Here's what he has to say:
“There has to be darkness in any fairy tale or children’s narrative work, something the Brothers Grimm, Hans Christian Anderson and Walt Disney understood,” del Toro said. “We tend to call something Disney-fied, but a lot of people forget how powerfully disturbing the best animated Disney movies are, including those kids being turned into donkeys in Pinocchio. What we’re trying to do is present a Pinocchio that is more faithful to the take that Colodi wrote. That is more surreal and slightly darker than what we’ve seen before.”
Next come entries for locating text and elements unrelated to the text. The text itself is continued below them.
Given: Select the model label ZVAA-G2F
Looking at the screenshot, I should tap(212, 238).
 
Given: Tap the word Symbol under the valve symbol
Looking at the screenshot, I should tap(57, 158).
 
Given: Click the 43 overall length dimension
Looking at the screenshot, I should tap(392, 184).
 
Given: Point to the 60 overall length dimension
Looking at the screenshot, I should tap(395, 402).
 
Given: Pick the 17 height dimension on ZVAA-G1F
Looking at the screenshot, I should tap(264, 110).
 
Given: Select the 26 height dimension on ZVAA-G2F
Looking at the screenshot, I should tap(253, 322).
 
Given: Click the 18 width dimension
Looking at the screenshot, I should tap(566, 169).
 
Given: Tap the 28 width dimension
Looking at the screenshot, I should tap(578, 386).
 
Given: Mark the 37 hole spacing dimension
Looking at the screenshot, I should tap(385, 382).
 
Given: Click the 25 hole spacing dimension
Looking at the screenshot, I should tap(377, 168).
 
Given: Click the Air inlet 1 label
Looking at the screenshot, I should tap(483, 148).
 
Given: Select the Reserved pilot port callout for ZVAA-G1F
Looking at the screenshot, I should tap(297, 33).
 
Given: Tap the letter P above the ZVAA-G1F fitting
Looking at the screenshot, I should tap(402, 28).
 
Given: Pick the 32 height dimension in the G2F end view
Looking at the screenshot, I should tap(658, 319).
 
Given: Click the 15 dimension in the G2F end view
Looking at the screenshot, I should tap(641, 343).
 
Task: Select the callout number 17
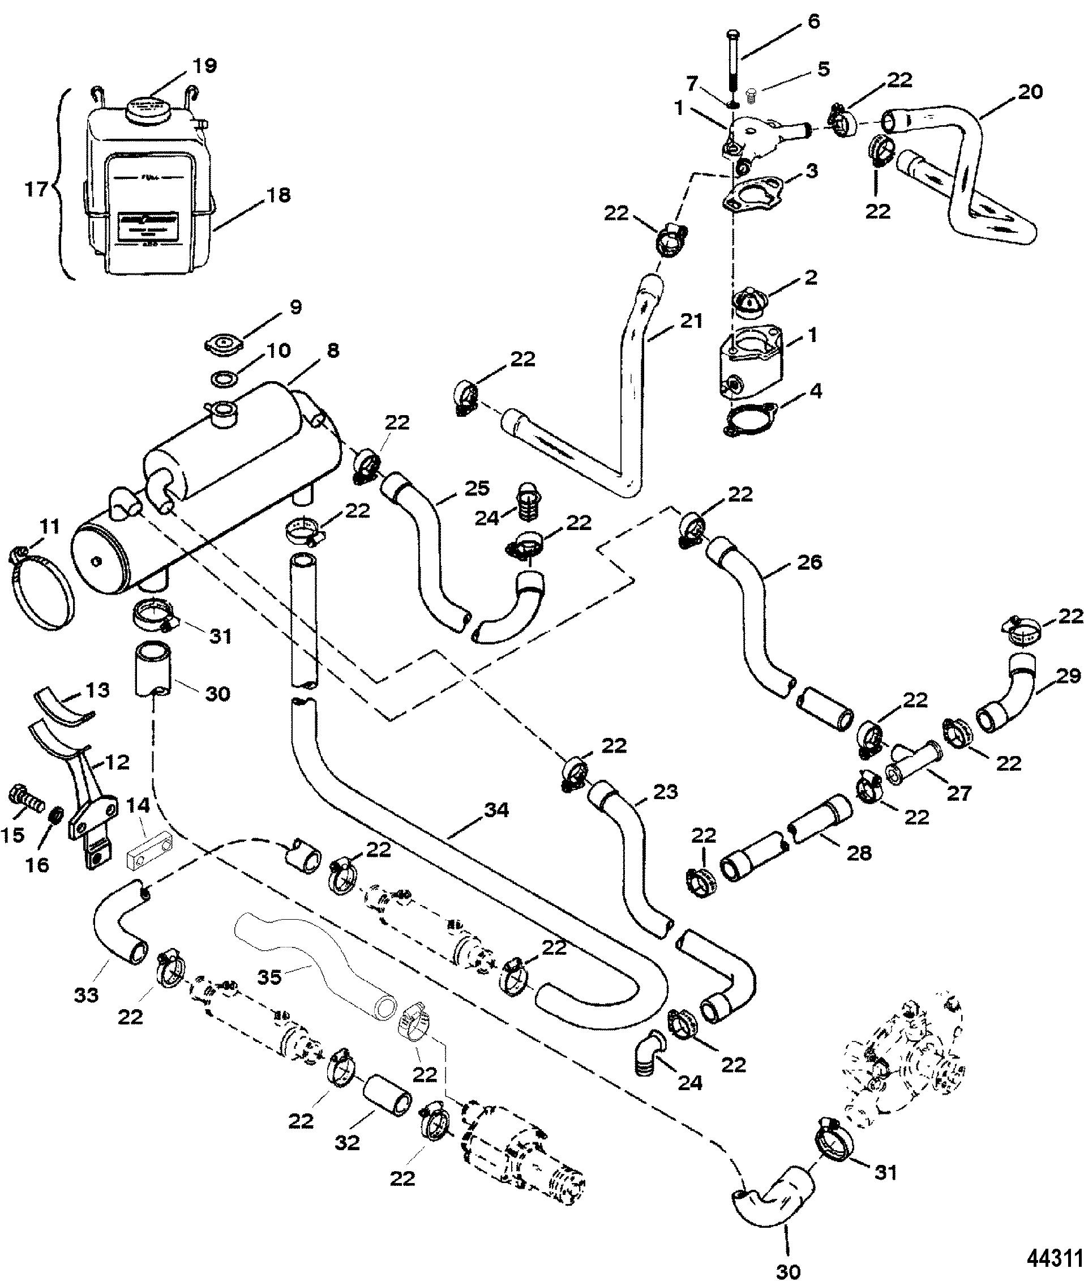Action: [36, 189]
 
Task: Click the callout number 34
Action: [496, 811]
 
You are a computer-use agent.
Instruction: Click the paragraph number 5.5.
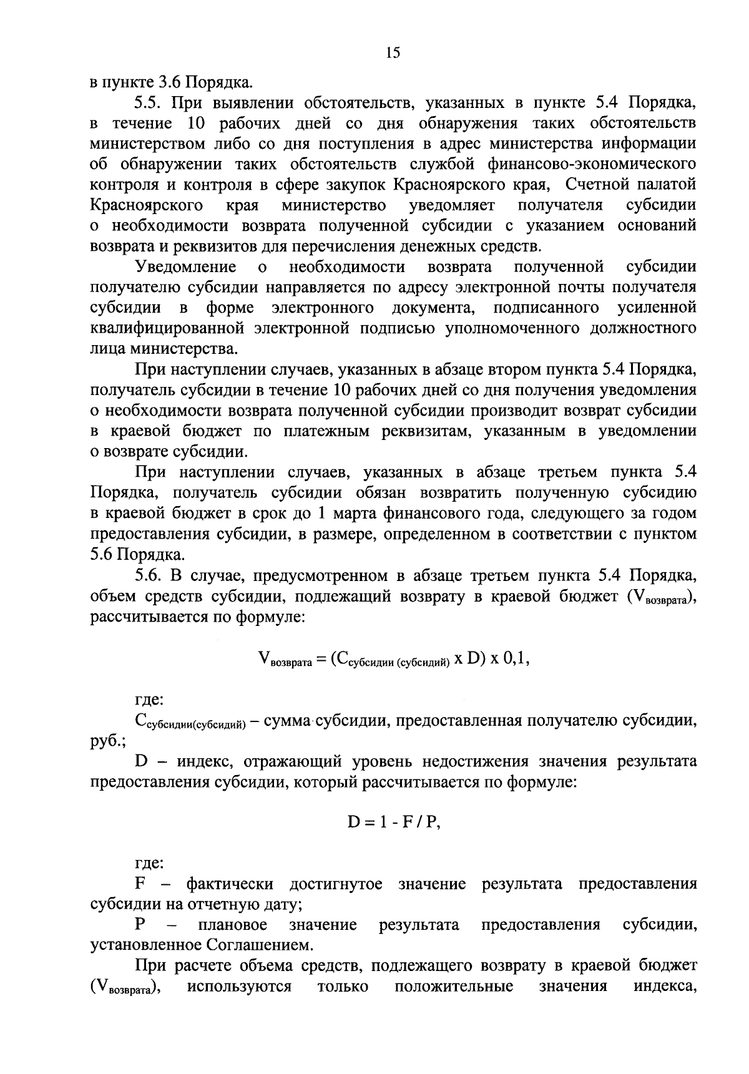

For instance: “the Blue Fairy is really a dead girl’s spirit,” del Toro said. “Pinocchio has strange moments of lucid dreaming bordering on hallucinations, with black rabbits. The sperm whale that swallows Pinocchio was actually a giant dogfish, which allows for more classical scale and design. The many mishaps Pinocchio goes through include several near-death close calls, a lot more harrowing moments. The key with this is not making any of it feel gratuitous, because the story is integrated with moments of comedy and beauty. He’s one of the great characters, whose purity and innocence allows him to survive in this bleak landscape of robbers and thugs, emerging from the darkness with his soul intact.”
Del Toro is also writing it along with Matthew Robins and it's being built by McKinnon and Saunders, the company behind CORPSE BRIDE and FANTASTIC MR. FOX.